Концепции «инаковости» или социального исключения были реакцией на возведение физических барьеров между лицами с нарушениями и миром «нормальных». Анализируя эту проблему на примере безумия, Мишель Фуко обращает внимание, что в результате проказы возникли ритуалы отвержения, исключения и надзора, а в результате чумы – практики контроля в виде дисциплинарных схем.

М. Фуко исследует практику отношения к сумасшедшим в исторически-временном интервале, сначала с вынесением социального, а затем уже и медицинского диагноза душевнобольным людям. Вплоть до VIII в. умалишенность воспринималось обществом как социальная опасность, потому использовались практики изоляции: людей с помешательством сажали в тюрьмы или помещали в госпитали, где приковывали цепями к стенам камер или кроватям. Данные меры, по мнению М. Фуко, не носили карательного характера, но призваны поставить жесткие физические границы безумцу, впавшему в бешенство и ярость.[89 - См.: Фуко М. История безумия в классическую эпоху. Вступ. ст. 3. Сокулер, пер. с фр. И. Стаф. СПб.: Университетская книга, 1997. С. 160.] Начиная с конца VIII века в мире появились психиатрические лечебницы, где к таким людям стали относится с большим пониманием, пришло осознание того, что они больны. Таким образом, М. Фуко приходит к выводу о том, что с изменением понимания сути проблемы безумия, изменяются и практики отношения к ним.

Р. Декарт сводит безумие к безмолвию. Безраздельное воцарение разума, считает Р. Декарт, сопровождалось полным разрывом отношений с неразумностью, безумец стал социально опасным типом.

Ф. Паркин в 1979 г. определяет исключение как попытку одной группы сохранить и защитить свою привилегированную позицию за счет какой-то группы через ее подчинение. Ответная реакция на действия по исключению называется узурпацией, подразумевающей использование власти в отношении вышестоящих групп. Исключение и узурпация – две основные формы коллективного способа действия одной группы против других претендентов на ресурсы и вознаграждения, называемое социальным ограждением.[90 - См.: Parkin F. Marxism and Class Theory: A Bourgeois Critique. N.Y.: Columbia University Press, 1979. P. 23-30.]

И. Гоффман разделяет стигму физического дефекта, предварительных записей (приписывание черт характера на основании информации о прошлом человека: например, слабая воля, доминирование, бесчестность) и племени (по принадлежности к расе, стране, религии). Атрибуты, приписываемые телу и поэтому приобретаемые в действительности, делают его, во-первых, другим и, во-вторых, менее желательным. Таким образом, происходит редуцирование человека, представление его недочеловеком.

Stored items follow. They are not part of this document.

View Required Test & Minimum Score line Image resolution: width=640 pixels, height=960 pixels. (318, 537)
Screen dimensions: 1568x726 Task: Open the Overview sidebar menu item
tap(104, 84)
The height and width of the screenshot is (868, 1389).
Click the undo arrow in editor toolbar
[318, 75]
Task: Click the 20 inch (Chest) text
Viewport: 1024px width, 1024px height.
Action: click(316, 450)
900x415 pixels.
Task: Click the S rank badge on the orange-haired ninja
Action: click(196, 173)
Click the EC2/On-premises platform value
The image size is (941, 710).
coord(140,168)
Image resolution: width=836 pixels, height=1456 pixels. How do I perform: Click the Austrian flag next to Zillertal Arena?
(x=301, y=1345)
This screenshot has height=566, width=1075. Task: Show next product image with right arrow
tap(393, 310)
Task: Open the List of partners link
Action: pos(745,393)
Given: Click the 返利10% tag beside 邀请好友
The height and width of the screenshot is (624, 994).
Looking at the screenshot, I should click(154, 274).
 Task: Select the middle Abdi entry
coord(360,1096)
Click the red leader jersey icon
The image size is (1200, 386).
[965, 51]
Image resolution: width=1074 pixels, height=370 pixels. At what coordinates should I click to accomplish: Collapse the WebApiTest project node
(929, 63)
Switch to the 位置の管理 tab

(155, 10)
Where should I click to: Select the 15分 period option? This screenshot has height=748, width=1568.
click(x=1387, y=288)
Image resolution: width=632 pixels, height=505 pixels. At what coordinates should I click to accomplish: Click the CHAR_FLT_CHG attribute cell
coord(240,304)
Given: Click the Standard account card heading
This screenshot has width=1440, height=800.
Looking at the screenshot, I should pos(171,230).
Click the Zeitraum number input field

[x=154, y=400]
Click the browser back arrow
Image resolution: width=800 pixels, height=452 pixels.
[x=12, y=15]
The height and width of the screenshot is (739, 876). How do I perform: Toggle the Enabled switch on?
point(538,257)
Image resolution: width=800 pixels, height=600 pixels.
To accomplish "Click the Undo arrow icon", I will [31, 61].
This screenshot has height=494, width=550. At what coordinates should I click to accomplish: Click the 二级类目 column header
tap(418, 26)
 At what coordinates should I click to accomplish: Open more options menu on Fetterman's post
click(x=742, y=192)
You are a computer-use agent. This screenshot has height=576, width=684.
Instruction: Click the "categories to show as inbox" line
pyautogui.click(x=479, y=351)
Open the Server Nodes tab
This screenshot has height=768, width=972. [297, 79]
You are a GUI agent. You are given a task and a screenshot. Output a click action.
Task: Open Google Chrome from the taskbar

Как показывают исследования отечественных ученых, не только инвалиду, но и всей его семье приписываются определенные конвенциональные атрибуты, что указывает на действие стигмы рода (стигма племени у И. Гоффмана). Нетипичность, ненормальность, инаковость предстают как подвижные социально-исторические условности, которые становятся объективным фактом с помощью определенных практик, воспроизводя тем самым и свою противоположность: общество типичных, нормальных, тождественных.

Исторически исключение инаковых было сопряжено с возведением физических барьеров между ними и «нормальными». Со временем клеймение стигмой по живому телу, как когда-то в древней Греции, сменяется на социальную стигматизацию: стигма начинает означать не телесное проявление недостатков, а, скорее, социальное приписывание индивиду или группе атрибутов позора и бесчестья. В бесконечных вариациях стигмы, включая те, что имели в виду греки, остается все то же: «нормальные» убеждены, что человек со стигмой – не совсем человек.

Исключение сегодня реализуется в практиках дискриминации и социального насилия и приобретает политический смысл, однако, не всегда распознается участниками социальной коммуникации. Границы исключения, возводимые сегодня, в большей степени символические, что отнюдь не делает их слабее. На смену рациональному контролю государства через заключение в темницы и принудительные работы пришли государственные программы, делающие отношения исключения легитимными.[91 - Воздействие западных социокультурных образцов на социальные практики в России: (Теория наблюдения, биогр. интервью. Советы студентам) / Российская акад. наук, Ин-т социологии, Гос. акад. ун-т гуманитар. наук, науч. – образоват. центр по специальности «Социология»; под ред. В. А. Ядова. M: ТАУС, 2009. С. 58.]